A fourth trap is reaching for GROUP BY when a window function is the right tool. If the task asks for both detail rows and an aggregate next to them, GROUP BY forces a self-join. The window function does the same job in one pass.
A fifth trap is writing multiple window functions with subtly different OVER clauses when you meant the same window. Each unique OVER triggers its own sort. If the window is identical, name it once with WINDOW:
SELECT
user_id,
order_id,
ROW_NUMBER() OVER w AS rn,
SUM(amount) OVER w AS running_total
FROM orders
WINDOW w AS (PARTITION BY user_id ORDER BY created_at);On a large orders table this is the difference between a fifteen-second query and a five-minute one.
Optimization tips
Sort cost dominates window functions on big tables. The engine has to order rows inside each partition before it can compute a rank or offset. Match the table sort key or index to your PARTITION BY and ORDER BY columns — clustering keys on Snowflake, covering indexes on PostgreSQL, clustered tables on BigQuery. And reuse one window with WINDOW whenever multiple functions share it.
Push filters down before the window. Apply WHERE created_at >= '2026-01-01' inside the CTE that produces the windowed data, not the outer query, so the planner narrows the scan early.
Materialize the result when the metric is read many times per day. Running-total revenue, cumulative installs, and 7-day moving averages belong in a scheduled materialized view, turning thirty downstream queries into thirty fast index lookups.
Related reading
- SQL window functions interview questions
- Window functions on data engineering interviews
- GROUP BY vs PARTITION BY in SQL
If you want to drill SQL questions like this every day, NAILDD is launching with 500+ SQL problems across exactly this pattern.
FAQ
Which window functions should I learn first?

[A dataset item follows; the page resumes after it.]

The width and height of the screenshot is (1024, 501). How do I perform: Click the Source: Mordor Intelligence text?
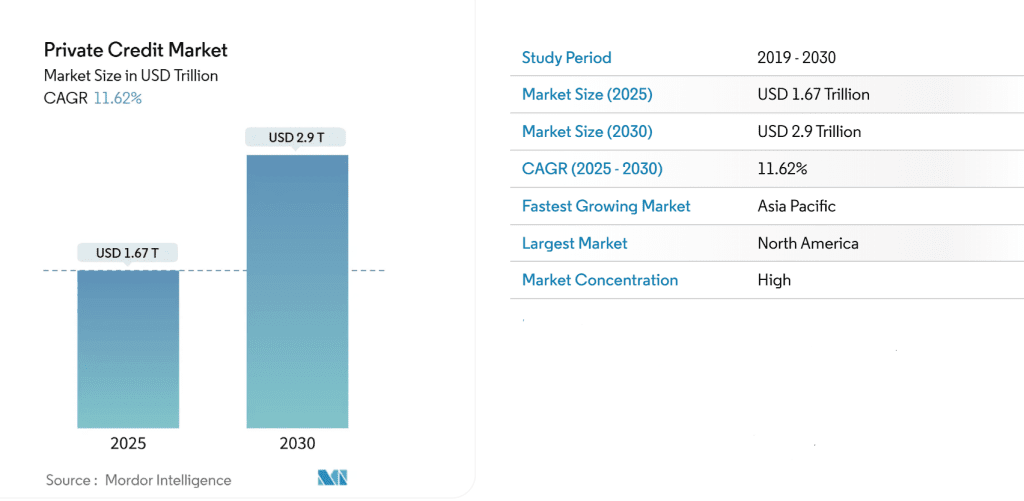(x=138, y=480)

ROW_NUMBER, LAG/LEAD, and SUM OVER. Together they cover roughly eighty percent of analyst interview tasks: top-N per group, period-over-period comparisons, and running totals. Once those feel automatic, add RANK and DENSE_RANK for tied-rank cases and AVG OVER for moving averages. Frame clauses and LAST_VALUE come next — that is where most silent bugs live.
What is the difference between ROWS and RANGE in the frame clause?

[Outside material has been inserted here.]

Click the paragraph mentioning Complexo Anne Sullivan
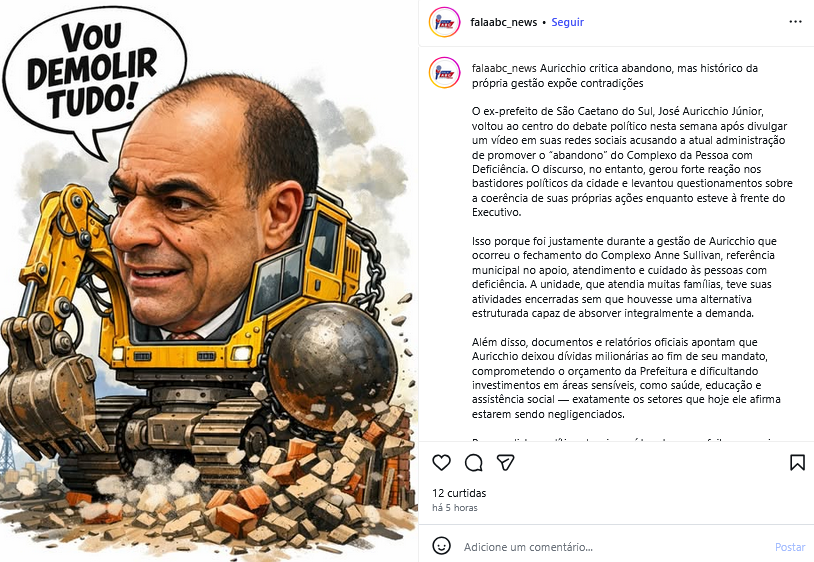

ROWS counts physical rows. ROWS BETWEEN 2 PRECEDING AND CURRENT ROW includes exactly three rows. RANGE counts logical ranges of the ORDER BY value, so when two rows share a value, RANGE groups them and may include more rows than expected. Use ROWS for running totals and moving averages — its behavior is predictable. RANGE matters only for time-range queries where ties carry meaning.
Do window functions slow down a query?
It depends on data volume, indexes, and how many distinct windows you have. Each unique OVER triggers its own sort, so two functions sharing one window are essentially free together. On analyst workloads of tens of thousands to a few million rows, a single window function adds milliseconds to seconds. On hundreds of millions of rows you care about clustering keys and materialization, but the fix is rarely to drop the window function — it is to pre-aggregate.
Can I filter on a window function inside WHERE?
No. WHERE runs before window functions, so the rank column does not exist yet. Compute the window in a CTE or subquery and filter on the result in the outer query. The top-N-per-group pattern above is the canonical example.
What happens if I omit PARTITION BY entirely?
The whole result set is one window. SUM(amount) OVER () returns the grand total on every row. ROW_NUMBER() OVER (ORDER BY date) returns a continuous numbering across the table with no group resets. Useful for share-of-total calculations against one global aggregate.
Which databases support window functions?
All major analytical engines: PostgreSQL, MySQL 8+, ClickHouse, BigQuery, Snowflake, Redshift, SQL Server, Oracle, Databricks SQL. Syntax is nearly identical, with small differences in RANGE support and less-common functions like NTH_VALUE and PERCENT_RANK. Standard PostgreSQL syntax is enough for interview prep at Stripe, Meta, Airbnb, or DoorDash.